You know what would be really great for Sam?  A service dog.  Even though we’ve been working on the “Sam, you have to look both ways before you cross the street.  Stop look and listen!” thing for years, Sam just can’t get it down.   That’s a serious safety hazard!  And I think it’d help him feel less isolated, too.  AND it’d help his anxiety and stress levels in loud, crowded public places when he starts to feel overwhelmed.  But there’s no way we can pay thousands of dollars for that.  AND a lot of service dog programs are focused around little kids with nothing for teens or adults.

Most of the autism programs – at least in our area – stop around age 10.  MAYBE a couple go to age 12.  But … apparently autistic kids aren’t going to grow up to be autistic teens and autistic young adults?  There is quite literally NOTHING for a kid Sam’s age.  There isn’t in most places.  And I’m not talking about a cure thing, but being able to socialize with other people his age who GET IT.

Sam knows he’s different.  He’s a pretty happy kid, but he does know that.  He’s lumped into a general special ed class for his first and last hour at school and mainstreamed for the rest with an aide and I HATE IT.  I hate it SO MUCH.  Half the time they just dick around and show the kids movies.  That is not educational in any way whatsoever – it’s not like they talk about the content in any way.  They don’t even seem to have anyone trained properly in Special Ed – based on my observations at any rate.

You know what Sam needs to learn that ISN’T stupid movies?  Real life skills like practice with money and how much money is worth.  (We work on that at home with his allowance for chores, but we can’t do it completely alone.)  Telling time – though he’s actually not bad at that and I try to work with him, but I’m not a trained teacher and I can’t quite figure out which part is tripping him up.  IN THEORY his actual teachers should be able to help with that.

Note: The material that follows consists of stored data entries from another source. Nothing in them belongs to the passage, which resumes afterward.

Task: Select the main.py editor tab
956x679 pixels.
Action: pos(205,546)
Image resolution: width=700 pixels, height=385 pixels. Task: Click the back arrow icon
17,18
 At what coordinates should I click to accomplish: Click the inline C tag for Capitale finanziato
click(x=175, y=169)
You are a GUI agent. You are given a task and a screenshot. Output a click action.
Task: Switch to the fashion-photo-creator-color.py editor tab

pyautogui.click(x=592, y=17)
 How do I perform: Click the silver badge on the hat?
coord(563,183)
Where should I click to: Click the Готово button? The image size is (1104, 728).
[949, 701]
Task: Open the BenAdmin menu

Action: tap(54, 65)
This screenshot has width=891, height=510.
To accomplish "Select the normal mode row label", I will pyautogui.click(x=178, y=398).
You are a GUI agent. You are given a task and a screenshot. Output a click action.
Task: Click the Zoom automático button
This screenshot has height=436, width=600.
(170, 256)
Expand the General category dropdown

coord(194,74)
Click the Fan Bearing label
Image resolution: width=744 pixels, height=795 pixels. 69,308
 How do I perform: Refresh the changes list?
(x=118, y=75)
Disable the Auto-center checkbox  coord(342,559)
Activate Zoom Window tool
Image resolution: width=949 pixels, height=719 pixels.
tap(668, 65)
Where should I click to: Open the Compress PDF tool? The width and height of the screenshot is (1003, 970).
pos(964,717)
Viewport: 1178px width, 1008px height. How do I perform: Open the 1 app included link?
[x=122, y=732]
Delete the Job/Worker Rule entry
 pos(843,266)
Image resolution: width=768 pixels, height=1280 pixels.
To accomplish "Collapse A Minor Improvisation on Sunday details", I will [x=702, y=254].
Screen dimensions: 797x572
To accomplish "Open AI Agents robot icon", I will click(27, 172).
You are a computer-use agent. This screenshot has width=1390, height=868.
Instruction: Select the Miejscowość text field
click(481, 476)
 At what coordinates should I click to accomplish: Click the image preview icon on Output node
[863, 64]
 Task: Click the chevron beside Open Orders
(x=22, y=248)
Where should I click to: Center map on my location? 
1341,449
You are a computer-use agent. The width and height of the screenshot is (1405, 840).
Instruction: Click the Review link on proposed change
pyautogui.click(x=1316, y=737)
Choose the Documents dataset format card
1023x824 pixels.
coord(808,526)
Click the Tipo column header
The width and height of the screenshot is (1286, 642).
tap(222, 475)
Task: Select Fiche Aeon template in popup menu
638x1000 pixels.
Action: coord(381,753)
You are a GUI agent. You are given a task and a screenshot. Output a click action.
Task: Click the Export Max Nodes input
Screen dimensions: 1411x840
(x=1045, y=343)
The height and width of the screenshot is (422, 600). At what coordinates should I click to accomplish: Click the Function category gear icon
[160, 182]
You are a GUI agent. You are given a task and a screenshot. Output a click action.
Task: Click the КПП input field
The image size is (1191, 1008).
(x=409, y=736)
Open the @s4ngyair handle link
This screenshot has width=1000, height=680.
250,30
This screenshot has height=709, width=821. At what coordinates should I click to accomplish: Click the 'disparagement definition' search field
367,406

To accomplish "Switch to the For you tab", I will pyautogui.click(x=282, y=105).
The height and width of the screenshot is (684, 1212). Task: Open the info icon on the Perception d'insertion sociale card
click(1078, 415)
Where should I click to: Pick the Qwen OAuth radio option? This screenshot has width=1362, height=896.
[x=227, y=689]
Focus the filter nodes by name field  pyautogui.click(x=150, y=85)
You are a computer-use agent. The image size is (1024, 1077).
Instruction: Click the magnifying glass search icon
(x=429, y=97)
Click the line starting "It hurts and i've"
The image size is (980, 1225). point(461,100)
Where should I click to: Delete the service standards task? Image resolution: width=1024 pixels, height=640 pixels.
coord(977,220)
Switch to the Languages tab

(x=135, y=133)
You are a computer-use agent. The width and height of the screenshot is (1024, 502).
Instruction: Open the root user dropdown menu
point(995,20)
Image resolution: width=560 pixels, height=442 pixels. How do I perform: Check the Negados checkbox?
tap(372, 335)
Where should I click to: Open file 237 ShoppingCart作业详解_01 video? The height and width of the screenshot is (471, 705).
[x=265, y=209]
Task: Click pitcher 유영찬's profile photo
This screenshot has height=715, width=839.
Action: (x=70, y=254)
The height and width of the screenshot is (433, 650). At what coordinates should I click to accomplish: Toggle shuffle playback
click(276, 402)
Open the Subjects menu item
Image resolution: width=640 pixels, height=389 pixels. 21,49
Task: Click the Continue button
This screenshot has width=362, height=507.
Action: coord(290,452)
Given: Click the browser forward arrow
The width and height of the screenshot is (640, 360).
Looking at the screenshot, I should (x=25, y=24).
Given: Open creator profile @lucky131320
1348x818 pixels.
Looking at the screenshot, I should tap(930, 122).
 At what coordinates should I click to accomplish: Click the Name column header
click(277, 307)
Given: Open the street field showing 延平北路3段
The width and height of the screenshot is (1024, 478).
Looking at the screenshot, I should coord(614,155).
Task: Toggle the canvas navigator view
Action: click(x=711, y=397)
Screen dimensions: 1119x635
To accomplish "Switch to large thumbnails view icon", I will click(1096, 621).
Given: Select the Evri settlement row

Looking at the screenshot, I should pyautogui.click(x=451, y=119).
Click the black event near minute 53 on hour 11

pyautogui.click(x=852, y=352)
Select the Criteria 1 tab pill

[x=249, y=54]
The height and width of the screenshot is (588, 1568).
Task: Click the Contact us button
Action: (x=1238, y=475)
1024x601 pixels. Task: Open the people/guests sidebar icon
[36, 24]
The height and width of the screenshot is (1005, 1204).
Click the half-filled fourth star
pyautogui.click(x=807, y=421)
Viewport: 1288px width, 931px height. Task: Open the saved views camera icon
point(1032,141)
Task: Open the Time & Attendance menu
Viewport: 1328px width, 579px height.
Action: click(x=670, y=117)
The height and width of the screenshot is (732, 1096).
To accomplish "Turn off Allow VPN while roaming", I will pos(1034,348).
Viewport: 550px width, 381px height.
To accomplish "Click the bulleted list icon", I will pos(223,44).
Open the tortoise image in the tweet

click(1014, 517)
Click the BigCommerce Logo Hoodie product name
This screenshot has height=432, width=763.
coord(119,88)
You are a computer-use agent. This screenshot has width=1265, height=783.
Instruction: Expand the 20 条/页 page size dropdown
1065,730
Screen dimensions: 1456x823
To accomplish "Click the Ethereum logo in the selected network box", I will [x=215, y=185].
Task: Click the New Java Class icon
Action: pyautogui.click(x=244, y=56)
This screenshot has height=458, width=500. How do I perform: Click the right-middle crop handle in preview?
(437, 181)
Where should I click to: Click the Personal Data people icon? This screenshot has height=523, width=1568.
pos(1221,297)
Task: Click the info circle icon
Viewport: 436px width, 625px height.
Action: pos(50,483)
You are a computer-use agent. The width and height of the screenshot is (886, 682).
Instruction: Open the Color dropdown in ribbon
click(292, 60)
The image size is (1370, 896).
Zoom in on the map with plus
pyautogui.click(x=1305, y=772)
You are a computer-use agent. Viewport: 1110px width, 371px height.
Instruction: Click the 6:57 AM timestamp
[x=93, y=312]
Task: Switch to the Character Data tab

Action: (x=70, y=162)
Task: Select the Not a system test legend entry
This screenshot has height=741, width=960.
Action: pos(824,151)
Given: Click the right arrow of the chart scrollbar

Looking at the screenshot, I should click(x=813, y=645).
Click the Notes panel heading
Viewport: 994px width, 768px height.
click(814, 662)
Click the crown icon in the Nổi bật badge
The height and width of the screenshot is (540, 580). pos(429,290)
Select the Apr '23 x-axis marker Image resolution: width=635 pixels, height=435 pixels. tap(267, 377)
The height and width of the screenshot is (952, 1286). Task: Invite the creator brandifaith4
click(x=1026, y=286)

I threw a hardcore temper tantrum – tears streaming down my cheeks and repeating sentences over and over and rocking A LOT, and screaming over my mom using the telephone – when I found out that in high school they were putting him in the “Vocational Training” class.   That’s a polite way of saying “They have the Special Education kids empty the trash and the recycling bins and sometimes work in the cafeteria serving school lunch so they don’t have to pay somebody to do it.”  And if Sam is doing that, he should damn well be getting paid.  I went to that high school (before I dropped out).  I saw the way the other assholes at high school treated those kids!

The ONLY reason that I’m putting up with it at all is that my mom has been sick/injured enough to require a lot more of my attention and doesn’t have the energy to deal with it and *I* can only handle so much – especially since I’m Sam’s sister and not his legal guardian.  And Sam likes it, but he’s being taken advantage of horribly and it infuriates me.  I want to rip their faces off with my teeth.

Goddamned fucking circle people.*

*Again to quote House:  See, skinny, socially-privileged white people get to draw this neat little circle. And everyone inside the circle is “normal”. Anyone outside the circle needs to be beaten, broken and reset so that they can be brought into the circle. Failing that, they should be institutionalized. Or worse – Pitied

If he can tell you, I’d ask him how he categorises his autistic experience and respect that, but basically, disability is not a dirty word. If particular aspects of his autism are disabling, if they affect his life in ways that need accommodation or support, then disability or difficulty are the right words to use. You are both autistic, but your patterns of dis/ability will be different from each other, as they would with any two autistic people, especially if either of you has other diagnoses to factor in. Sam may struggle with things you can manage, and vice versa. Many autistic people object to functioning labels because they imply a line, with ‘severe’ at one end and ‘neurotypical’ at the other and all the bullshit assumptions that go along with that flawed viewpoint, when really, neurodiversity is like a colour wheel scattered with buckshot. Everyone’s skills and difficulties form a different constellation.